Newest by Group (Most current record per ID)

class NewestByGroup(group_by=['id'], order_by=['updated_at', 'deleted_at'])[source]

Groups, orders and selects first element per group.

Example

>>> transformer = NewestByGroup(
>>>     group_by=["first_name", "last_name"],
>>>     order_by=["created_at_ms", "version"]
>>> )
Parameters
  • group_by (str or list of str, (Defaults to [‘id’])) – List of attributes to be used within the Window Function as Grouping Arguments.

  • order_by (str or list of str, (Defaults to [‘updated_at’, ‘deleted_at’])) – List of attributes to be used within the Window Function as Ordering Arguments.
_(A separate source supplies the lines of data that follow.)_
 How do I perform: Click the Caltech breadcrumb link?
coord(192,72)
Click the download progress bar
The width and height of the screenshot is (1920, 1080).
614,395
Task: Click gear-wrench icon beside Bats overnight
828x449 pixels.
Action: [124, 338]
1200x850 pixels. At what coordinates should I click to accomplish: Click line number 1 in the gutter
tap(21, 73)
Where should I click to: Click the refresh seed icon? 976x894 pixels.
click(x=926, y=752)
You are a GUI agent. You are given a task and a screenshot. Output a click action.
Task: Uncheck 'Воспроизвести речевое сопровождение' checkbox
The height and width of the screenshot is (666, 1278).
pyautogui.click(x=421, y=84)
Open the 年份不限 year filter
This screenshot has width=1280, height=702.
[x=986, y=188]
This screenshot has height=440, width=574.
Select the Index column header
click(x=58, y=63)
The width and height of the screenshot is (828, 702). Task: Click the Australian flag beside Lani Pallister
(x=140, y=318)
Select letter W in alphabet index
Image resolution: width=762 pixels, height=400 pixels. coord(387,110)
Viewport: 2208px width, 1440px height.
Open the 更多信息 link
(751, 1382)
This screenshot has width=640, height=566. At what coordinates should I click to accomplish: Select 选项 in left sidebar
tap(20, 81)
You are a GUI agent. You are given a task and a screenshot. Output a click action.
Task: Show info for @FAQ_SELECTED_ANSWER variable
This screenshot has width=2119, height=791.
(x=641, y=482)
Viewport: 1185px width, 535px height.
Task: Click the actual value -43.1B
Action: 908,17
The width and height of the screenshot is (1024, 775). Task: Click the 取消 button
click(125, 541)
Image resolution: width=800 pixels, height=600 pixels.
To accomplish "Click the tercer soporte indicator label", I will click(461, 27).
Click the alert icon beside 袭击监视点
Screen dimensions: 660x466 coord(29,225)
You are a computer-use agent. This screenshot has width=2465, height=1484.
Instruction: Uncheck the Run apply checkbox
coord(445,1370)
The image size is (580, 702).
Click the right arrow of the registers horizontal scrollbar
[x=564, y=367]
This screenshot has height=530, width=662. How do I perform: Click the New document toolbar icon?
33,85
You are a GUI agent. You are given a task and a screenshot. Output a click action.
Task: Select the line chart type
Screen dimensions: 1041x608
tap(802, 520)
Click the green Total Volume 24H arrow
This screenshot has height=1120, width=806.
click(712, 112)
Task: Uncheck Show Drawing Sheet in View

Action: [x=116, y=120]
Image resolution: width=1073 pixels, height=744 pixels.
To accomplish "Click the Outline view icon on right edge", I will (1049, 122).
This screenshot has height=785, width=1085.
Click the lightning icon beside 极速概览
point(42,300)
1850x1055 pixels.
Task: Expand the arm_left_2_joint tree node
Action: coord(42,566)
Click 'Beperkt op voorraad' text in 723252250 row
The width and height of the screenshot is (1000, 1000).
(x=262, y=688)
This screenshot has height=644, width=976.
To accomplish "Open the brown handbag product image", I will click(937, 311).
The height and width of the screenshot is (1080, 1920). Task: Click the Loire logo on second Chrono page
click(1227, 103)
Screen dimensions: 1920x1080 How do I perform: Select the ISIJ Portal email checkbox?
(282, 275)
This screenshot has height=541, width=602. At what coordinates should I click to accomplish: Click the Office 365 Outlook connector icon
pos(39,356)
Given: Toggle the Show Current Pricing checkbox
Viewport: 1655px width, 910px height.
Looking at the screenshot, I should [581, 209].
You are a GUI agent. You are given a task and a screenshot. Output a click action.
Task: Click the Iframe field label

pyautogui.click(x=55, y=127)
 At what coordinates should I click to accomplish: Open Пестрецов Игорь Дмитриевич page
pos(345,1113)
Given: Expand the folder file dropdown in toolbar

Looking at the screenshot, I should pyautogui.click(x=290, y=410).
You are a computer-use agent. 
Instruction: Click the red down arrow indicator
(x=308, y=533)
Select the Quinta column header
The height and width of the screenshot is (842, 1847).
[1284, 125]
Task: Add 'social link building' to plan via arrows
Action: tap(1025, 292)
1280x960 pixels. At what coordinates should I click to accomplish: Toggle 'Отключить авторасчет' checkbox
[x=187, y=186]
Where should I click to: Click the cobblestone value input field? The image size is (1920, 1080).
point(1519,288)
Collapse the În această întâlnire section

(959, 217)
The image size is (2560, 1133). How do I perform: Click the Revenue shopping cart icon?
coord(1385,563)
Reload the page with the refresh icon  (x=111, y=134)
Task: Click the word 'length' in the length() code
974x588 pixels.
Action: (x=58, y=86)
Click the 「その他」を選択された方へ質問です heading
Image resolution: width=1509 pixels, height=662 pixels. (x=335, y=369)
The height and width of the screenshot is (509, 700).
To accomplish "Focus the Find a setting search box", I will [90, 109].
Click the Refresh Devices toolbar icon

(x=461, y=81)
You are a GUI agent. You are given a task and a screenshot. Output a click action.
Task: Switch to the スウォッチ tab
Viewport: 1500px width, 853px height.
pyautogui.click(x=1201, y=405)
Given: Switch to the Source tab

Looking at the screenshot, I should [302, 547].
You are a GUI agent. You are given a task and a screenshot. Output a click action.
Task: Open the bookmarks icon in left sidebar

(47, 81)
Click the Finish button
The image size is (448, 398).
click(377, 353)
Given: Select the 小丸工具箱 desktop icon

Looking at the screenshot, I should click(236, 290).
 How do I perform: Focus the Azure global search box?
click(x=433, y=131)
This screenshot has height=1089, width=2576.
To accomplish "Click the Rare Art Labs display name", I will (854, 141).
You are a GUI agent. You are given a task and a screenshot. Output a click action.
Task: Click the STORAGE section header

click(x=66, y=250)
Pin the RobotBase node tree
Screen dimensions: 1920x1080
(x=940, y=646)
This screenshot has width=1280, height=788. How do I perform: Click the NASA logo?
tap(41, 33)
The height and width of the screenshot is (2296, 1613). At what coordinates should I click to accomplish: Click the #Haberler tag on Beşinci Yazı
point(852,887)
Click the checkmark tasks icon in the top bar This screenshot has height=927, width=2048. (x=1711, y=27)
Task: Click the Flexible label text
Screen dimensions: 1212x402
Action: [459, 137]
All columns will be sorted in descending order.

Raises

exceptions.AttributeError – If any Attribute in group_by or order_by is not contained in the input DataFrame.

Note

PySpark’s Window function is used internally The first row (row_number()) per window will be selected and returned.

transform(input_df)[source]

Performs a transformation on a DataFrame.

Parameters

input_df (DataFrame) – Input DataFrame

Returns

Transformed DataFrame.

Return type

DataFrame

Note

This method does only take the Input DataFrame as a parameters. Any other needed parameters are defined in the initialization of the Transformator Object.